Küçük yaşlardan beri kedilerle haşır neşir olan biri olarak blogumda kediler üzerine bir makalemin olmamasını fark edince ilk fırsatta bir şeyler yazmak istedim. Yazacaklarımı çok uzatmamaya çalışacağım. Okurken sıkılmamanız ümidiyle…

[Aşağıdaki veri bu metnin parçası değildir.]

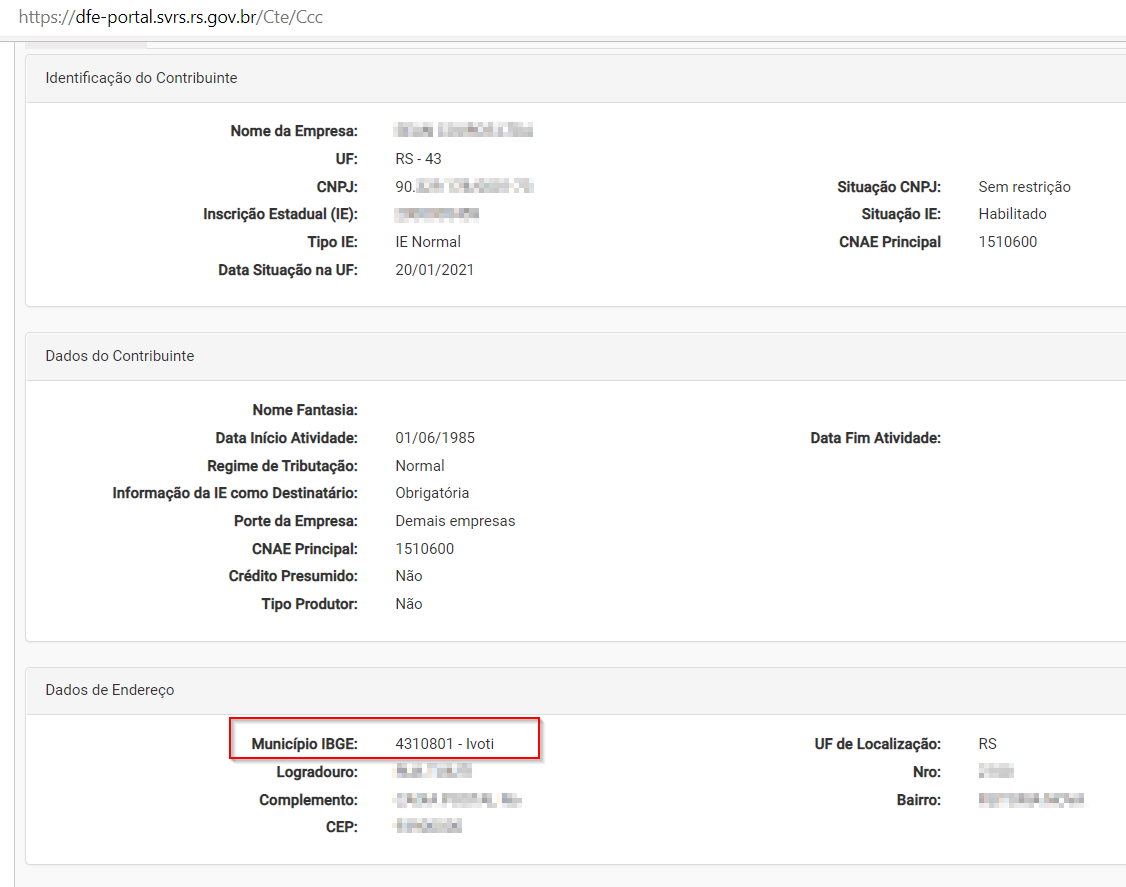Click the Situação IE value Habilitado
The height and width of the screenshot is (887, 1126).
[x=1012, y=214]
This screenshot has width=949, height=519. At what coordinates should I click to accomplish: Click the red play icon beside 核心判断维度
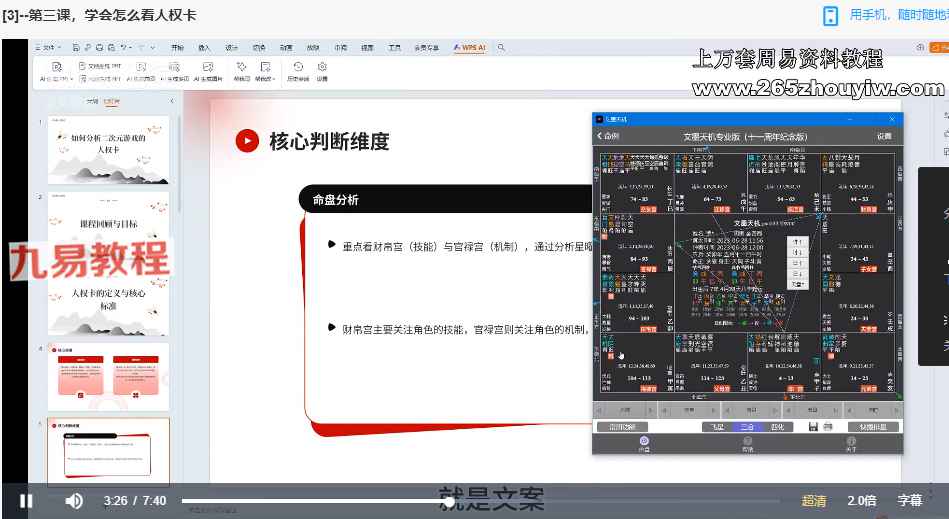[x=246, y=141]
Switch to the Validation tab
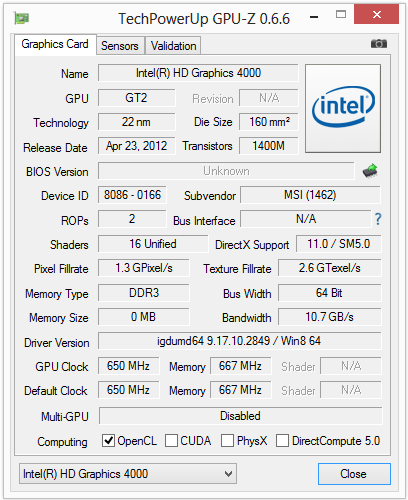This screenshot has width=408, height=500. tap(173, 46)
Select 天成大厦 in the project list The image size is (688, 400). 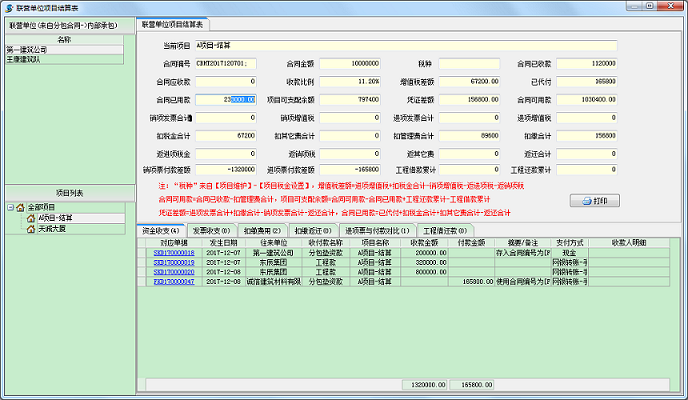coord(52,227)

Kedilerle tanışmam sanırım üç yaşımdayken oldu. Doğduğum apartman dairesinden müstakil bir eve taşınmamızla bu sevimli canlılarla ilk teması kurdum diyebilirim. Taşındığımız ev bahçeli ve sobalı bir evdi. Evin taşınmazları arasında bir de kedi vardı :). O zamanların popüler kedi ismine sahip Minnoş, o kadar akıllı ve temiz bir hayvandı ki sanki evin bir üyesi gibi kafasına göre eve girip çıkıyordu. İlkokula başladığım yaşlarda sobanın yanında sarılıp uyuduğum günleri hiç unutamam.
İlkokul beşinci sınıfa giderken Minnoş’u bizden sonraki kiracılara emanet edip müstakil evimizden tekrar bir apartman dairesine taşınmıştık. Birkaç kez eski sokağımıza onu görmeye gitmiştim. Ara ara gidip gelmelerim onun yaşlılıktan öldüğü haberini alana kadar sürdü. Sonra bir daha da hiç gitmedim.
Yaş ilerledikçe bendeki kedi sevgisi hiçbir zaman eksilmedi…
İstanbul Teknik Üniversitesi’nde Makine Mühendisliği kazandığım yıl İTÜ bünyesinde faaliyet gösteren Güneş Arabası Ekibine katılmıştım. Atölyemize o sene bir de kedi yavrusu gelmeye başlamıştı. Ekip arkadaşlarımla birlikte onunla ilgilenmeye başladık. Resmen ekibin bir maskotu olmuştu.
Atölyede birbirinden farklı kimyasallar, karbon fiberler, reçineler derken tabi bu ismini henüz koymadığımız yavru kediyi akşam temiz bıraktığımızda sabah tamirci çırağı gibi yağ pas içinde buluyorduk. Hal böyle olunca ağzımdan kediye “izmarit” ismi çıkıverdi. İzmarit, gel zaman git zaman “İzmo” olarak kısaldı ve öyle de kaldı. Hâlâ yaşıyor mu bilmiyorum ama sanırım dört sene önce o civarda görmüştüm.
İTÜ’deki ilk bir buçuk senem boyunca yurtta kalmıştım. Daha sonra Güneş Arabası Ekibinden tanıştığım Sercan ile 4.Levent tarafında bir eve çıktık. İzmo’yu o da ben de seviyorduk. Bir gün yine İzmo’dan bahsederken evimize sokaktan kedi sahiplenmeye karar verdik. İnternetten araştırdık ve ilan başlığında “top kafalı yakışıklı” yazan o muhteşem yavru kediyi sahiplenmeye karar verdik.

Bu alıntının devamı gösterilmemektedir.